About Presient Labs

An AI skill optimization lab. We measure what works, discard what doesn't, and prove the difference.

The Problem

Most AI skills are untested. Developers write CLAUDE.md files, .cursorrules, system prompts — and never measure whether they actually work. The output “looks right” so they ship it.

This is how you end up with skills that score 96% internally and collapse to 46% under blind testing. It looks like improvement right up until it doesn't.

Our Approach

We apply the same rigor to AI skills that engineers apply to code: automated testing, blind evaluation, measurable improvement. Every skill we optimize goes through hundreds of variants, scored by 3 independent judges using binary pass/fail criteria.

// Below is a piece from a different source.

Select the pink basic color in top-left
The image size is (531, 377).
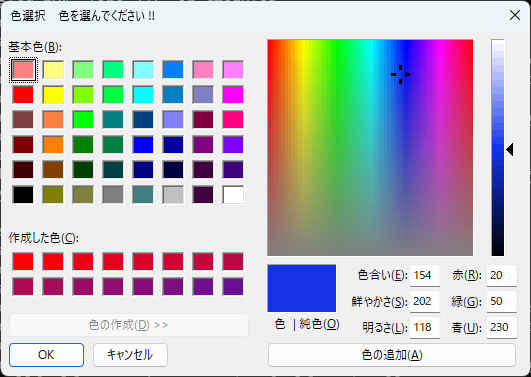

No vibes. No 1-10 scales. Pass or fail.

Binary evaluation eliminates two failure modes: probability noise from scaled scoring, and proxy drift where an optimizer learns to game your metrics instead of genuinely improving quality. Independent judges catch what a single evaluator misses.

The Founder

Shawn Carpenter

@ShawnDanCap on X

Builder and optimizer. Founded Presient Labs after discovering that AI skills could be systematically improved using evolutionary optimization — and that most “improvements” fail under blind testing. The writing-plans failure (96% internal → 46% blind) is why we guarantee results.

Our Guarantee

If your optimized skill doesn't beat baseline by at least 10 percentage points, automatic refund. No questions asked.

We published our failures alongside our successes. The writing-plans result is public at github.com/willynikes2/skill-evals. We didn't hide it — it's the reason you should trust the five that passed.